I Am a Feminist and I Have a Wish List for Pope Francis

I Am a Feminist and I Have a Wish List for Pope Francis 2014-12-27T10:55:59-07:00

Kathy Schiffer, who writes at Seasons of Grace, published a post today about one feminist’s list of things she’d like to see Pope Francis do.

Kathy does a fine job of critiquing this To Do List — which was written by Angela Bonavoglia — from the viewpoint of a faithful Catholic.

Predictably, there was not one thing on this list that would help, or that even addresses, the real problems that endemic misogyny foists on real woman in the real world.

The list was all about demands that the Catholic Church change its hierarchy, appoint a woman cardinal and, oh yes, do away with the celibate priesthood. There was a call to “leave behind the Virgin Birth,” and the predictable demand that the Church get its head right about abortion and contraception.

The only thing on the list that I agree with is that the Vatican should have women on the panels when it discusses women. That’s what you might call a no-brainer. I’ll go a step further and say that the Church should have women on its advisory panels on most topics. We are, after all, half the human race.
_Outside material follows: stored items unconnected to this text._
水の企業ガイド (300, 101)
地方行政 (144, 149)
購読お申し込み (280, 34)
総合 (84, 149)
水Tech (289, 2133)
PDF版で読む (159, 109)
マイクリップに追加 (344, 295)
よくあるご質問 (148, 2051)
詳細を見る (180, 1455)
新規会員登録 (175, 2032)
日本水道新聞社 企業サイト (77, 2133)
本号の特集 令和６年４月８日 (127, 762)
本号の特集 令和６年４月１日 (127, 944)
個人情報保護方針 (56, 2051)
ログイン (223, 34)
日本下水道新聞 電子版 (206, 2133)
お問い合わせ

I am aware that virtually all of today’s “official” feminists do not consider me much of a woman, much less a feminist, due to my support for the sanctity of human life. Abortion has become the qualifier for what is a feminist in their minds. This is a tragedy, both for feminism and for the women of the world who are in such desperate need of a movement that will speak for them and to them.

The author of the Pope Francis To Do List left out the two fundamental human rights that are denied women in every corner of this globe. She didn’t mention the basic and absolutely essential right to life for female babies and little girls. She also ignored the human right of all people — including women — to live without fear of being bought, sold, raped, beaten, tortured or murdered.

Think about this for a minute.

Girls right here in America are regularly cautioned not to drink from open containers at parties for fear their drink might be drugged and they will end up gang raped by the men at the party. Girls in college dorms are cautioned about this before going to fraternity parties. These fraternities and their behavior are that well known. But the college administration does nothing about it except to caution the girls to be careful.

Here’s a thought Mr or Ms College President: If you can’t trust a fraternity not to drug and gang rape their guests, maybe you should close the fraternity.

Women all over the world know that they cannot go outside alone in certain areas, that they may not wear certain types of clothes, all for fear of violent attack.

Certain cultures here in America and whole cultures elsewhere tolerate husbands who routinely rape their wives, because she “belongs to him.”

Women are bought and sold like chattel on on-line porn sites, on the streets and byways, and in the offices of medical doctors. Egg harvesters run ads on college campuses to entice young girls to endanger their lives and their future fertility by allowing their bodies to be brutalized by massive doses of hormones, then subjected to totally unnecessary surgeries in order to harvest eggs. Women are used in an international surrogacy industry that leaves many of them, especially in other countries, dead.

Women and children of both sexes are trafficked all over the globe in an international sex trafficking industry. This industry could not exist without men who are willing to buy women and children and use them as if they were things.

Sex tourism is a major contributor to the economies of a number of small countries, including island nations in the Caribbean. Again, this could not happen without customers who come from more affluent places to buy human beings and use them without regard for their humanity.

This leads me to an admission.

I have a wish list for Pope Francis of my own.

It’s the same wish list I’ve had for every pope since I converted to Catholicism. It will be my wish list until I either go home to the Lord, or a pope finally grants it.

I want to see a full-scale Encyclical condemning the wholesale, endemic and historic violence against women that is the shame of the human race. I have written previous popes letters, asking them to do this. I haven’t written Pope Francis about it yet, but I must. I will.

I can not describe what such an encyclical would mean to the women of the world. It is so needed — and so long overdue.

As for the feminist woman and her list of things she wants Pope Francis to do, my advice is for her to stop making her feminism about her grudge fights with the Church and start making it about the needs of women who are faced with virulent, degrading and often fatal misogyny.